A few account realities to keep in mind:

  1. 1Your subscription follows the account, the catalogue follows the connection. You do not need a new account abroad — you need your connection to resolve to your home country to see your home library.
  2. 2Prices differ by country. Crunchyroll's subscription tiers are priced per market and the gap between the cheapest and most expensive regions can be large, so the figure you would see signing up abroad may not match your home price.
  3. 3VPN use is not officially supported. Crunchyroll does not endorse using a VPN to reach out-of-region content, so treat it as a tool for keeping the library you already pay for, and pick a provider that stays reliable.

For the full breakdown of which VPNs perform best with anime and streaming platforms, and current pricing, see our commercial best VPN for streaming guide and the live VPN price index. If privacy while streaming abroad is a concern, our privacy-focused VPN guide covers what to look for.

Frequently asked questions

Why does my Crunchyroll library change when I travel abroad?

Crunchyroll reads your IP address, works out which country you are physically in, and serves only the catalogue it is licensed to show there. Anime rights are sold territory by territory, so shows, dubs, subtitle tracks and simulcast timing all shift depending on where your connection appears to be — not on where you originally subscribed.
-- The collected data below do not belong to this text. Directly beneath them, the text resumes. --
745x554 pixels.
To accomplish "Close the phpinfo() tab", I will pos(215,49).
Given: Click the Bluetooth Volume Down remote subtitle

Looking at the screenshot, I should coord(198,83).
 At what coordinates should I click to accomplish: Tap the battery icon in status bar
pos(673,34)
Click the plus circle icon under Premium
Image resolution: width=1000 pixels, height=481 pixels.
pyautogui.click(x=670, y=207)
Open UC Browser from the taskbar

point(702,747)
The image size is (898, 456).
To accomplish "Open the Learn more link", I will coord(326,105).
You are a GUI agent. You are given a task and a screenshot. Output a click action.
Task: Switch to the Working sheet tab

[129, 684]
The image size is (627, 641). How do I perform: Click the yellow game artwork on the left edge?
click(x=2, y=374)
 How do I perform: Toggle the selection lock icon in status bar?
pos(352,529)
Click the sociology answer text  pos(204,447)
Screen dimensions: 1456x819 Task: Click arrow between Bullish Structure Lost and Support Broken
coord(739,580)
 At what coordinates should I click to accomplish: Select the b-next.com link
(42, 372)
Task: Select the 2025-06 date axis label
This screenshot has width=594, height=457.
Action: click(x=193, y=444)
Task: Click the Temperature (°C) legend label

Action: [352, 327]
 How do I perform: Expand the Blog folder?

Which country has the biggest Crunchyroll catalogue?

The United States carries the deepest library and the widest simulcast coverage, with the anime catalogue reported at roughly a thousand series and new episodes usually arriving within about an hour of the Japanese broadcast. European catalogues carry a large but partial share of the US library, while Latin America and Southeast Asia tend to be more selective.

Is Crunchyroll available in Japan?

No. Crunchyroll is geo-blocked in Japan, the home of anime, because Japanese studios license their titles regionally and Crunchyroll exists to distribute anime outside Japan. It is a licensing decision, not a government ban. You can still manage your account and subscription while in Japan, but you cannot stream the catalogue there.

Does a VPN let me watch my home Crunchyroll catalogue while travelling?

Yes. Because Crunchyroll decides your catalogue from your IP address, connecting a VPN to a server in your home country makes the service read your location as home and serve the library you pay for. Your account and password stay the same; only the apparent location of your connection changes.

Is it legal to use a VPN with Crunchyroll?

Streaming your own paid Crunchyroll account from abroad while travelling is not illegal — you are a subscriber using a service you already pay for. However, Crunchyroll's terms ask users not to mask their location, so it does not officially support using a VPN to reach out-of-region content. Treat it as a way to keep your home library rather than to unlock foreign catalogues.

Which devices can I use a VPN with for Crunchyroll?

Phones, tablets and laptops are simplest: install the VPN app, connect to a home server, open Crunchyroll. Android TV devices can run a VPN app directly. Other smart TVs, streaming sticks and consoles usually cannot, so you install the VPN on your router to cover every device on your home network at once.

Do I need a separate Crunchyroll account for each country?

No. Your subscription follows your account, while the catalogue follows your connection. You do not need a new account abroad — you need your connection to resolve to your home country to see your home library. Note that Crunchyroll's subscription prices differ by market, so signing up in another country may not match your home price.